Montagem que evoca os sentidos e que relaciona temperos com emoções, ‘Curra’ resgata o aspecto ritualístico do teatro para nos ofertar uma sensível celebração. Uma celebração que tem conexão direta com o ritual do candomblé – da evocação a Exú para a abertura dos trabalhos ao compartilhamento da comida de axé com os irmãos da casa de santo. No entanto, o grupo também se vale de imagens e arquétipos de outras culturas e manifestações populares, como a religiosidade indiana que caracteriza os dois erês (crianças) presentes neste rito cênico ou o maracatu que costura algumas passagens da encenação.

Ao revisitar o mito de Medeia, os Contadores de Mentira materializam na vingança da protagonista a luta da mulher em uma sociedade patriarcal que a oprime e a violenta. Em uma de suas falas, Medeia critica a visão machista lançada sobre seus atos, que são reduzidos ao ciúme ou a um simples capricho. Isso me fez lembrar de uma recente notícia ocorrida em Rio Preto, em que uma mulher abandonou uma criança com poucos dias de vida em uma praça da cidade – nas redes sociais, o ato dessa mulher foi duramente criticado, mas, em nenhum momento se cogitou a responsabilidade que também cabe ao pai dessa criança. Para mim, é justamente contra isso que Medeia se vinga na montagem do grupo de Suzano.

O posicionamento em torno da desigualdade de gênero e do racismo é ideologicamente claro em ‘Curra’, que se vale de recursos cênicos potentes para provocar a reflexão do público, como o jogo estabelecido pela projeção de sombras em uma das paredes da sala de apresentação. A sombra de Medeia, que na montagem é interpretada por uma negra, é ínfima perante a sombra de Jasão, vivido por um ator branco.

A vingança sobre o machismo também é clara na cena do jantar, em que a atriz que interpreta Medeia traz para a mesa apenas homens que estão na plateia. No desfecho da cena, um outro ator repassa toda a história do mito, revelando, ao final, que o jantar era uma tentativa de envenenamento que fazia parte dos planos da protagonista.

No que tange à dramaturgia, considero muito poético a forma como o texto do espetáculo relaciona sentimentos e emoções com aspectos da culinária, como os temperos e as particularidades no preparo e na apresentação de pratos. Eis que temos a frieza da vingança, a cegueira do doce, a ardilosidade da pimenta e a fúria do sal. E isso tudo é acentuado pelos recursos que o grupo lança mão para despertar os nossos sentidos.

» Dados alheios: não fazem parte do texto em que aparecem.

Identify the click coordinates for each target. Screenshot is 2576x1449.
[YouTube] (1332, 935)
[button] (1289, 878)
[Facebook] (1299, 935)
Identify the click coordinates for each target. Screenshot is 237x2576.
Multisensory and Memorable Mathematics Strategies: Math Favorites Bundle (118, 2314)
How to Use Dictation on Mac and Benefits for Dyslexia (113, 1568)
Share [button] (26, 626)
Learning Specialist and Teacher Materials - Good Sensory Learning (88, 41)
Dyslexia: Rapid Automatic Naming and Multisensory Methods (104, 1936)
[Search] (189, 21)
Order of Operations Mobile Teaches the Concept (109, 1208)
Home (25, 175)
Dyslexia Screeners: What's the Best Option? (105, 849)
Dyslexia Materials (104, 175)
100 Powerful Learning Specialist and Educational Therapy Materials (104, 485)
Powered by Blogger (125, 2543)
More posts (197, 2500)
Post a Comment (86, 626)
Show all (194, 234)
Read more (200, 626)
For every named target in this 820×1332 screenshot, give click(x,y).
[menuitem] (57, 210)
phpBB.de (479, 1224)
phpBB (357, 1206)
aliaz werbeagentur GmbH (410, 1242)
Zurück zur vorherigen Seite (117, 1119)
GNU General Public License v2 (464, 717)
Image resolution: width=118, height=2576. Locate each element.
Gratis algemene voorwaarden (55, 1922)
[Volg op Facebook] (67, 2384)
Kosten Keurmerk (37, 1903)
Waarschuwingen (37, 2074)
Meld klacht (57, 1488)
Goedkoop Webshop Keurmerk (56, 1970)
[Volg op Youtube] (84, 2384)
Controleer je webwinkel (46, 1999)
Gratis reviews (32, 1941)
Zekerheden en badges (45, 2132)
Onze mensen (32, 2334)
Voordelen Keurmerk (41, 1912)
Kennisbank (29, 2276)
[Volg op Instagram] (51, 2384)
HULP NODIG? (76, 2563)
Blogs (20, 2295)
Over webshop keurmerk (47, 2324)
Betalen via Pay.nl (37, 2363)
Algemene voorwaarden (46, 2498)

A presença de uma cozinha em cena, já que o preparo do alimento tem um significado muito importante na dinâmica do rito do candomblé, foi, para mim, um dos pontos mais interessantes do espetáculo. A preparação da comida serve de efeito cênico, dialogando sensorialmente com a trama que se desenvolve na cena e nos mantendo conectados a ela por meio de cheiros e sabores. Quando o café fica pronto, há uma escuridão instaurada na cena, mas nem por isso o seu preparo passa despercebido, pois o cheiro de café que acabou de sair do coador invade toda a sala de espetáculo.

Apesar de poder restringir leituras e interpretações a um espectador que não conhece tanto a religiosidade dos ritos africanos – principalmente quando relaciona os personagens do mito grego a orixás, mas sem deixar claro as características de seus arquétipos –, acredito que o espetáculo é claro em seu posicionamento político, se valendo de um mito grego clássico para criticar o machismo, o racismo e os ataques sofridos pelas religiões de matriz africana.